The outcome of this approach consisted of language-specific OSCAR data ranging from
1 to 150GB for most languages and over 1.1TB for English. We added all of the former data
to the training corpus and randomly sub-sampled 100GB of the English portion. In the end,
OSCAR data made up about 40% of the final training corpus.
Concluding Remarks and Next Steps
In this post, we have described our efforts to build a
large multilingual corpus guided by the following goals and values:
- Target diversity of content types and geographical diversity of sources
- Prioritize human input and expertise in the curation process to foster data quality
and accountability of the curation decisions
- Build a corpus of a size that will allow us to make full use of our computation budget
- Select, process, and document data sources to enable better data governance.
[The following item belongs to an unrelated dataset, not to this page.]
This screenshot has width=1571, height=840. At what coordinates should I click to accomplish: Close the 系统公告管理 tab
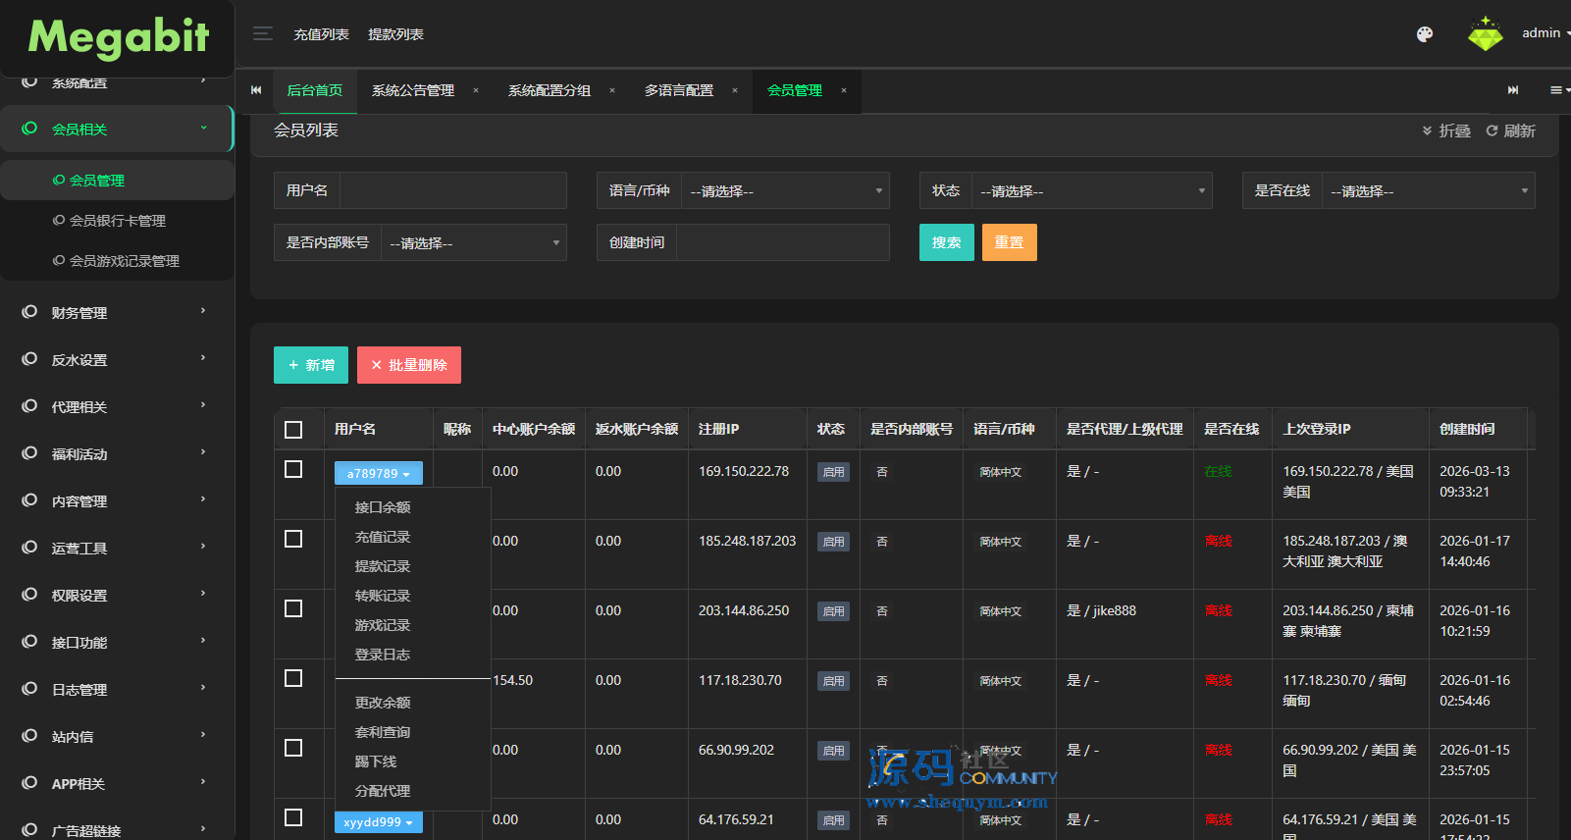click(x=476, y=90)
Dataset Release and Documentation Plans
The efforts of the past months were chiefly focused on preparing the aggregated training
corpus in time for the training run while ensuring that the process was documented well
enough to enable us later to provide complete documentation and partial release of the
individual data sources. The next few months will be focused on leveraging this work to
incrementally release either an extensive visualization or the full content of the sources
according to the recommendations of our Data Governance work:
- Most of the data sources are deemed ready to be fully released. We will work on finalizing
their processing and documentation throughout the model training and release them under the
care of BigScience organization of the Hugging Face hub.
- Some of the data sources were entrusted to us for the explicit purpose of training the
BigScience model but needed further efforts to be made more publicly available. We will keep
working on the governance structure we proposed to make progress towards their release.
In particular, we are looking for organizations who want to act as data hosts for these sources;
reach out if your organization would be a good candidate!
- A few of the sources we were able to use for training cannot be fully released,
either for privacy or for licensing reasons. For these, we are working on finalizing
documentation and proposing interactive visualizations for researchers who want to interrogate
the full training corpus.
Stay tuned for updates on each of these aspects in the coming months!
Annexe
List of 46 languages
Niger-Congo languages:
- Chi Tumbuka (0.00002%)
- Kikuyu (0.00004%)
- Bambara (0.00004%)
- Akan (0.00007%)
- Xitsonga (0.00007%)
- Sesotho (0.00007%)
- Chi Chewa (0.0001%)
- Twi (0.0001%)
- Setswana (0.0002%)
- Lingala (0.0002%)
- Northern Sotho (0.0002%)
- Fon (0.0002%)
- Kirundi (0.0003%)
- Wolof (0.0004%)
- Luganda (0.0004%)
- Chi Shona (0.001%)
- Isi Zulu (0.001%)
- Igbo (0.001%)
- Xhosa (0.001%)
- Kinyarwanda (0.003%)
- Yoruba (0.006%)
- Swahili (0.02%)
Indic languages:
- Assamese (0.01%)
- Odia (0.04%)
- Gujarati (0.04%)
- Marathi (0.05%)
- Punjabi (0.05%)
- Kannada (0.06%)
- Nepali (0.07%)
- Telugu (0.09%)
- Malayalam (0.1%)
- Urdu (0.1%)
- Tamil (0.2%)
- Bengali (0.5%)
- Hindi (0.7%)
Other languages:
- Basque (0.2%)
- Indonesian (1.1%)
- Catalan (1.1%)
- Vietnamese (2.5%)
- Arabic (3.3%)
- Portuguese (5%)
- Spanish (10.7%)
- Code (13%)
- French (13.1%)
- Chinese (17.7%)
- English (30.3%)